### Task goal:
Transcribe verbatim the portion of the passage on heritage research starting at "Recently, international pilot" and ending at "Internationale Zusammenarbeit GmbH).".

### Supplied text:
-*-
This is a process that is being recognized by JPICH, who in their 2020 Strategic Research and innovation agenda name ‘a reflective society’ and ‘Connecting people with heritage’ as priority themes. Under these headings, they seek research that will not just protect heritage, but will explore how we can use it to ‘empower’ society’, and ‘facilitate the bringing together of citizens and practitioners in co-creation processes’ contributing to the formation of sustainable identities, well-being, and social cohesion. In short, the current European research agenda concerning heritage asks how its cultural capital might be translated into social capital.

One the one hand, this agenda explores strategies for public engagement – an already well-established current of activity through which heritage stakeholders – often institutional – seek to make their heritage assets more relevant to contemporary and increasingly diverse audiences. On the other, the relations and flows of power and authority that are evoked through processes of engagement are more complex and contested than terms like ‘co-creation’ can easily account for (Morse, Macpherson and Robinson 2013, Graham 2012, Mygind, Hällman and Bentsen 2015).

Recently, international pilot programs have tested people-centred heritage approaches in diverse cultural and organisational contexts: People and Heritage run by ICCROM (International Centre for the Study of the Preservation and Restoration of Cultural Property); Nature-Culture: The World Heritage Leadership partnership between IUCN (International Union for Conservation of Nature), ICOMOS (International Council of Monuments and Sites) and ICCROM; Panorama – solutions for a Healthy Planet developed by IUCN and GIZ (Deutsche Gesellschaft für Internationale Zusammenarbeit GmbH).

In addition, digital technologies raise new possibilities for generating and supporting relevance, including the ‘distributed museum’(Proctor 2010; Rodley 2019) and collaborative digital experiences, where Perry et al (2019) note that digital experiences in heritage settings are often designed for individuals rather than groups. In the current pandemic context, there is a strong argument for developing digital visitor experiences at a distance, which also create opportunities for developing new audiences who may encounter heritage infrequently, if at all.

But research in this thematic area can go beyond the issue of public engagement to enquire how heritage assets, and the processes through which people engage with them contribute to ‘communal’ values that go beyond heritage itself. Indeed, it can explore ways in which communities go beyond working with existing heritage assets to creating new ones – or conversely, ‘declassifying’ them. In this context, heritage comes to refer to the processes of its own creation (and destruction) as much as the things which are created or destroyed.
-*-
### Listed entries:
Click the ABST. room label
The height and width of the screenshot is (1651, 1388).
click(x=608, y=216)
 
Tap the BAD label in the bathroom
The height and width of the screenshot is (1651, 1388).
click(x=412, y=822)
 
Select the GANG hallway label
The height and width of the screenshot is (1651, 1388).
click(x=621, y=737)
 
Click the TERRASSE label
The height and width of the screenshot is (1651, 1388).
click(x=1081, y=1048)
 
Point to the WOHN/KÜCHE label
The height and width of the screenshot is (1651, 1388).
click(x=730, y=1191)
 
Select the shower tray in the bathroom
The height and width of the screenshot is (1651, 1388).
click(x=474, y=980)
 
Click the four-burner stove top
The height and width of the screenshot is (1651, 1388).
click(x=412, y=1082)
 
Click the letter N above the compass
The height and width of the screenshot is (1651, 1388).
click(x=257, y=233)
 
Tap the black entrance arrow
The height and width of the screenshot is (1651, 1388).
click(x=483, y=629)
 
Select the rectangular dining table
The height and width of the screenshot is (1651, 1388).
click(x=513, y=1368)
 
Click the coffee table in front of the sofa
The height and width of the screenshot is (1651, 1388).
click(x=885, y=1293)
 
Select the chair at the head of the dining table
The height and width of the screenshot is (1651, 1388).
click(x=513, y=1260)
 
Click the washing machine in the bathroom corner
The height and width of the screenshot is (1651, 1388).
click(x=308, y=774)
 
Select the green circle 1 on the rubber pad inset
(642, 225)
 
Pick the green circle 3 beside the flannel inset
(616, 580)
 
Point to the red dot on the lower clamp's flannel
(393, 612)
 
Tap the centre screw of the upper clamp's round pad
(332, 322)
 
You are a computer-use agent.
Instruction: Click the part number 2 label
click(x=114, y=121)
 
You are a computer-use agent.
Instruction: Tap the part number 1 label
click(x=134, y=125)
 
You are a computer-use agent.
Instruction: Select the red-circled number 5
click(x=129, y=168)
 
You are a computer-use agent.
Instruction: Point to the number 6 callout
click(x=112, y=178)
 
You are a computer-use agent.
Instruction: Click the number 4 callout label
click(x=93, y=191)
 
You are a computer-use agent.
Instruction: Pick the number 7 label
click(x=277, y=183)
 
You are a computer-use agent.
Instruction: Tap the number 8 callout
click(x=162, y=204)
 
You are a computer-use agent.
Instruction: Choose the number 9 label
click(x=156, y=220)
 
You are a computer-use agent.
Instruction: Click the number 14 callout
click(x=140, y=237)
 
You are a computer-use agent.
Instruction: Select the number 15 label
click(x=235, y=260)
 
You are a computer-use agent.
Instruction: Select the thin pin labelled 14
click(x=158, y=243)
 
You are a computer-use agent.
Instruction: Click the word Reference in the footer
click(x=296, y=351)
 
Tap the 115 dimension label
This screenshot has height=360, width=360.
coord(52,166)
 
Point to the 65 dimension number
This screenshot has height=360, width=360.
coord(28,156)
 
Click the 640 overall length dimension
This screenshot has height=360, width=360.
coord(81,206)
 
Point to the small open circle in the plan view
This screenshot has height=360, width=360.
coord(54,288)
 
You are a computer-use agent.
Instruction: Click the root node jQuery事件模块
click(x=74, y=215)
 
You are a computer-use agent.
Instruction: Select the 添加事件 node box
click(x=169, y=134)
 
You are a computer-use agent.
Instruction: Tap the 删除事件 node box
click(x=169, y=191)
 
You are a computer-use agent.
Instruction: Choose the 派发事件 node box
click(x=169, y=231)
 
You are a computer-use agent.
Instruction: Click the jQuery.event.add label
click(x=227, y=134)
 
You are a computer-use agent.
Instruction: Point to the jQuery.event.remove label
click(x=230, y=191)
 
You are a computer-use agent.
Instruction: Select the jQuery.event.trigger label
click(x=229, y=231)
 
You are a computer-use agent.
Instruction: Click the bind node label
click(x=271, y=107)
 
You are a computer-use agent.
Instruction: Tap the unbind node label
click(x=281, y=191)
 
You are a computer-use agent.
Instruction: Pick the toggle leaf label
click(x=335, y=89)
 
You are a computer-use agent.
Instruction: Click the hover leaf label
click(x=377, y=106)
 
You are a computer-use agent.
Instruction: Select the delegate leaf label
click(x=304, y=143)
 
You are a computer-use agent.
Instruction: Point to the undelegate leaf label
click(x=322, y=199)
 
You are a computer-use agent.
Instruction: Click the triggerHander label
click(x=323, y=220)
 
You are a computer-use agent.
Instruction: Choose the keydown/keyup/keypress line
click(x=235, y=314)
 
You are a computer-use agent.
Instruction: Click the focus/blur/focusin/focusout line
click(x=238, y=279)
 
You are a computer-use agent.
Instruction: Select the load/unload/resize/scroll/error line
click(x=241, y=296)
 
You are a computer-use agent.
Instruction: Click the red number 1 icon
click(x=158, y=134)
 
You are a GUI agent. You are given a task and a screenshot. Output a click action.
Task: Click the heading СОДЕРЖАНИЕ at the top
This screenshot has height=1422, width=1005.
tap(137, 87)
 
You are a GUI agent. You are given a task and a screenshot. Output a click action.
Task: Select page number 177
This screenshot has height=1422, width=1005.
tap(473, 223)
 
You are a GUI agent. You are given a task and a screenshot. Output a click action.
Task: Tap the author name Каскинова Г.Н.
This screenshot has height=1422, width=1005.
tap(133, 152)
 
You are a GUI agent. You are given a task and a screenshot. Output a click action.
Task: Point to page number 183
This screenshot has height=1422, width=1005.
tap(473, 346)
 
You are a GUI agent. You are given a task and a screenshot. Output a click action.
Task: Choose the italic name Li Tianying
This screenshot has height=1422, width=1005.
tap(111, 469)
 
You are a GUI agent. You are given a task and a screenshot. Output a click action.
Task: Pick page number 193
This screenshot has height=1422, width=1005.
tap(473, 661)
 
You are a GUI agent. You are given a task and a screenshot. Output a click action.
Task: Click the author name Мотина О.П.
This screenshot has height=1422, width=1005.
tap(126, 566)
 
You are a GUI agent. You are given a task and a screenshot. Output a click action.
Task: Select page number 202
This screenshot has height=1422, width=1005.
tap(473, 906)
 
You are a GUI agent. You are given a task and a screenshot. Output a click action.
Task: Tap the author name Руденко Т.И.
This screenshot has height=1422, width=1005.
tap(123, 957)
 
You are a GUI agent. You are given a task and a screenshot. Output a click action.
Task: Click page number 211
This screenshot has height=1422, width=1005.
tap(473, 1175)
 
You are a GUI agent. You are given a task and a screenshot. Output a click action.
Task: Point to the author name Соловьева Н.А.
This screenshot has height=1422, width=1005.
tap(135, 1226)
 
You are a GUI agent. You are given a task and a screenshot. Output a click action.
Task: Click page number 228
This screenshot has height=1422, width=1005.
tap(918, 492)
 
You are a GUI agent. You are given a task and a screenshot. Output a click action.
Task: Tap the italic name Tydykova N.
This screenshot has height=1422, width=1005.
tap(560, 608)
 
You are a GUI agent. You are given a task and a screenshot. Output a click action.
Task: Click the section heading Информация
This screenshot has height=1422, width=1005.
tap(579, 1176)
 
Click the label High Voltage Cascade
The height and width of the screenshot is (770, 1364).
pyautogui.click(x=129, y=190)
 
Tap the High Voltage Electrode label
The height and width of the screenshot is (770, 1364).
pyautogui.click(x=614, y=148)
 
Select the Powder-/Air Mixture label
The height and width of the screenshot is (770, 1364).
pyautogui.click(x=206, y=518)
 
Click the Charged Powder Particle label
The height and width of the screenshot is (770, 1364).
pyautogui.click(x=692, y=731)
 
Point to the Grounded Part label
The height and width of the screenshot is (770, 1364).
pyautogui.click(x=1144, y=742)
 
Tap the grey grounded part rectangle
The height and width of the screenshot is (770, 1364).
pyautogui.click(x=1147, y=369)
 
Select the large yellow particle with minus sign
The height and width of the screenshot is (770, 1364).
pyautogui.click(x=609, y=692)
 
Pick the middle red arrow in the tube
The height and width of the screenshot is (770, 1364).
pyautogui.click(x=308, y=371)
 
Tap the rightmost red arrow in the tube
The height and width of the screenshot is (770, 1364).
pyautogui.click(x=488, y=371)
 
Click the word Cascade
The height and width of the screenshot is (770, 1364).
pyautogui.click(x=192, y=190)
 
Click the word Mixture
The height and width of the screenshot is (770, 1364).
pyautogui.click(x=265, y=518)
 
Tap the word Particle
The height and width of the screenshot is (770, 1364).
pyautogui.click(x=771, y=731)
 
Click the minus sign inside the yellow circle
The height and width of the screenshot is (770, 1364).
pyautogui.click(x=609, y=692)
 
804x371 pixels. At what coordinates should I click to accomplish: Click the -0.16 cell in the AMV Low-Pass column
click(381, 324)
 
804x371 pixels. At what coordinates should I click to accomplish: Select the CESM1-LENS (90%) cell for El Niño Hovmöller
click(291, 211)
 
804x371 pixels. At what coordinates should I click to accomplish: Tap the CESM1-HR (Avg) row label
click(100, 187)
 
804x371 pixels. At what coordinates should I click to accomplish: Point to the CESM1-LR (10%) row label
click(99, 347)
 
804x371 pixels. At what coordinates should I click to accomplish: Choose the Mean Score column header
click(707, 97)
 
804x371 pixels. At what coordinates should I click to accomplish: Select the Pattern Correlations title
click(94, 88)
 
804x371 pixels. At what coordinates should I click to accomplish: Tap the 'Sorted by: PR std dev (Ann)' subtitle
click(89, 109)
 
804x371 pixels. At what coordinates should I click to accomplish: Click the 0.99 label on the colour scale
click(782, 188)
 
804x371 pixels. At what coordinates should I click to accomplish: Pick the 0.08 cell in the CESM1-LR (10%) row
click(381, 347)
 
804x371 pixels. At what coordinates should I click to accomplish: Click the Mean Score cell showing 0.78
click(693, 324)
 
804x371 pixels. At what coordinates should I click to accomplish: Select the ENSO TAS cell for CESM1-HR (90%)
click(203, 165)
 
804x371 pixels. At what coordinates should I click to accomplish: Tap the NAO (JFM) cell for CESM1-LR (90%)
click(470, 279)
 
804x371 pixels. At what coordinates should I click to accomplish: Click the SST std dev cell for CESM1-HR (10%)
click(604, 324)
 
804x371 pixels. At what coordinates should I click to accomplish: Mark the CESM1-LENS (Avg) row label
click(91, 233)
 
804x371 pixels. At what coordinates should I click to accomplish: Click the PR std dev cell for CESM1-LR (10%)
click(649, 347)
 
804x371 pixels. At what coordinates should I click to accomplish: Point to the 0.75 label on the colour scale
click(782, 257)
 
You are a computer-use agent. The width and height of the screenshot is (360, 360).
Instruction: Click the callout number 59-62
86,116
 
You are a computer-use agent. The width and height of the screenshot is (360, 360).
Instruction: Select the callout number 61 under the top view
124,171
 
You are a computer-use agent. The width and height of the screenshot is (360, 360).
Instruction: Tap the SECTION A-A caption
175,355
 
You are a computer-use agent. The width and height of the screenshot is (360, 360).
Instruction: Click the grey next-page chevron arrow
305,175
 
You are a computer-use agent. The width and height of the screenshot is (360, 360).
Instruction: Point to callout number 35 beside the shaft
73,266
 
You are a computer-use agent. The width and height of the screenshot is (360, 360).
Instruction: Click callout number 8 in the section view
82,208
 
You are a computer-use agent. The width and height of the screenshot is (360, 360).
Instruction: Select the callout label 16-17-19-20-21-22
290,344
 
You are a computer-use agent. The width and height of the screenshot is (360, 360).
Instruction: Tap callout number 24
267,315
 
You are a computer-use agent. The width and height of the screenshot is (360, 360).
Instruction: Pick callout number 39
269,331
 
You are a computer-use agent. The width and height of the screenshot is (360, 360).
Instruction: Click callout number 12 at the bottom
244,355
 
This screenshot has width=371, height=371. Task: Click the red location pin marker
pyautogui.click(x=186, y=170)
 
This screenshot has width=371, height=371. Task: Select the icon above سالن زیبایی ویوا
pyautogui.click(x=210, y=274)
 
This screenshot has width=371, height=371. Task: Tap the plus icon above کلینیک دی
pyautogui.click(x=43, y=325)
-*-
### Problem solution:
Recently, international pilot programs have tested people-centred heritage approaches in diverse cultural and organisational contexts: People and Heritage run by ICCROM (International Centre for the Study of the Preservation and Restoration of Cultural Property); Nature-Culture: The World Heritage Leadership partnership between IUCN (International Union for Conservation of Nature), ICOMOS (International Council of Monuments and Sites) and ICCROM; Panorama – solutions for a Healthy Planet developed by IUCN and GIZ (Deutsche Gesellschaft für Internationale Zusammenarbeit GmbH).